The revitalisation of Liverpool owes much to EU regional funding, so there are examples of success. Nevertheless, the regional funding project overall is littered with the corpses of many white elephants. It does seem that far too much money is allocated to failing and wasteful policy areas that are protected by national self interest.
Perhaps the greatest example of waste is provided by the fact that as well as being located in Brussels, the European Parliament moves to Strasbourg every month for one week and then returns. Strasbourg, the capital of Alsace, is a German speaking region of France and was chosen as the official seat of the European Parliament to symbolise the post-war reconciliation between Europe’s two great foes. Imagine the UK Parliament and its entourage travelling to Edinburgh every month to symbolise reconciliation between two age old adversaries! The perpetual movement of parliamentarians, their staff and all of their papers, represents an enormous waste of time and money. The EU budget allocates over £1 billion for this relocation over its current seven year budget cycle. That’s a lot to spend on symbolism.

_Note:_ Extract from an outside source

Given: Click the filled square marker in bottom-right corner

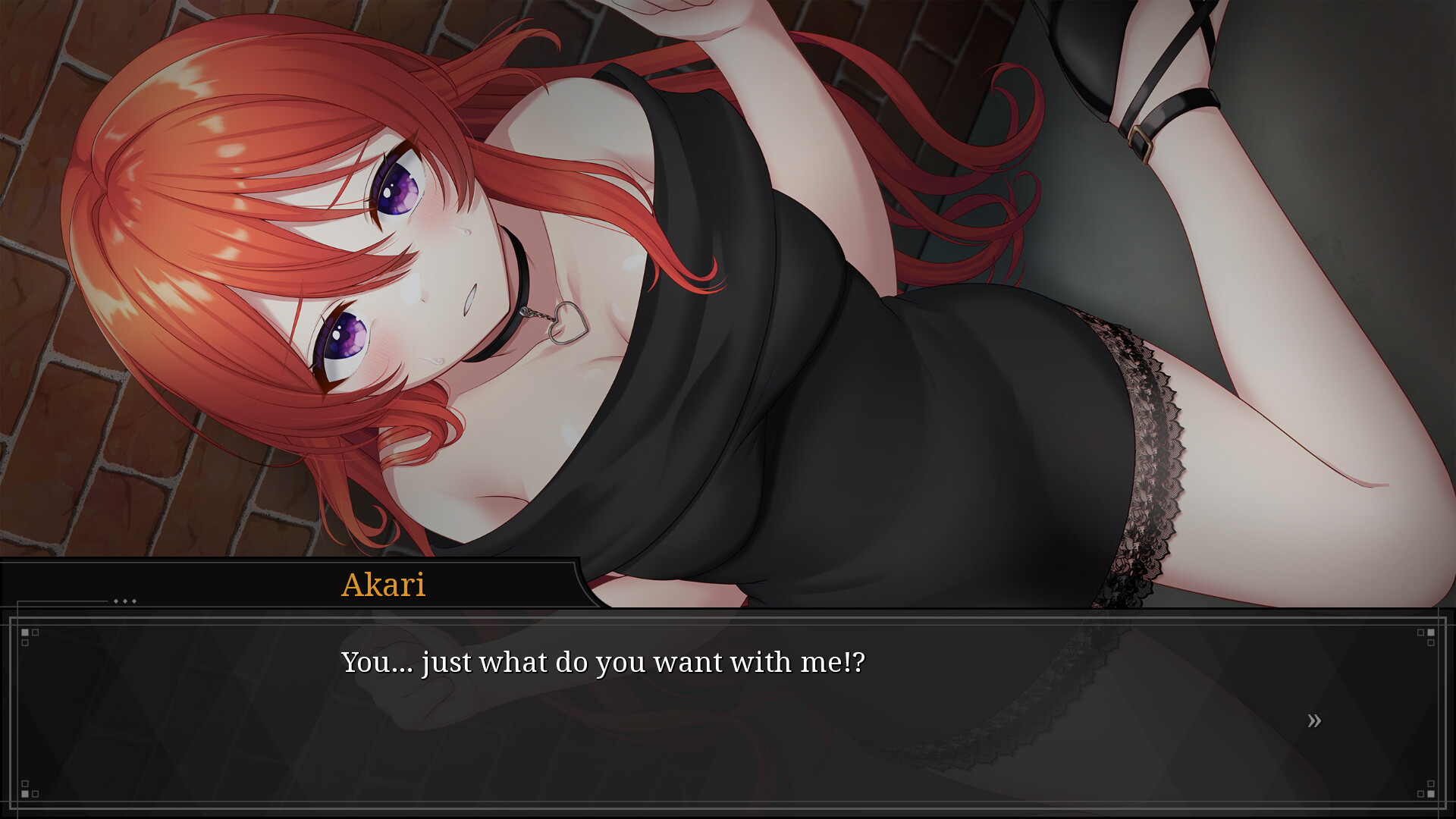Looking at the screenshot, I should tap(1431, 793).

It is not only a waste of time and money but there is also a substantial environmental impact, which is not without irony given the volume of environmental legislation the EU has imposed. It has been calculated that each year this relocation exercise results in the emission of 19,000 tonnes of carbon dioxide. To get an idea of what this means, I established that the average UK car registered in 2015 emits 122 g of carbon dioxide/km. According to my calculations, the annual environmental impact of this travelling circus is equivalent to that average car travelling 155.6 million km. At an average speed of 80 km/hr the journey would take 222 years….
My conclusion is that the EU does not spend its taxpayer’s money well. I also have a strong suspicion that (institutionally) it knows this all too well and is content in the belief that this waste is acceptable, provided it supports the ideal of ever closer union. It is also evident that the UK gets a raw deal in terms of EU investment, even after allowing for the rebate on its contribution. Nevertheless, I am sure there is more to discover to shorten the odds on making the right choice, so I will not be placing my bet until the final chapter.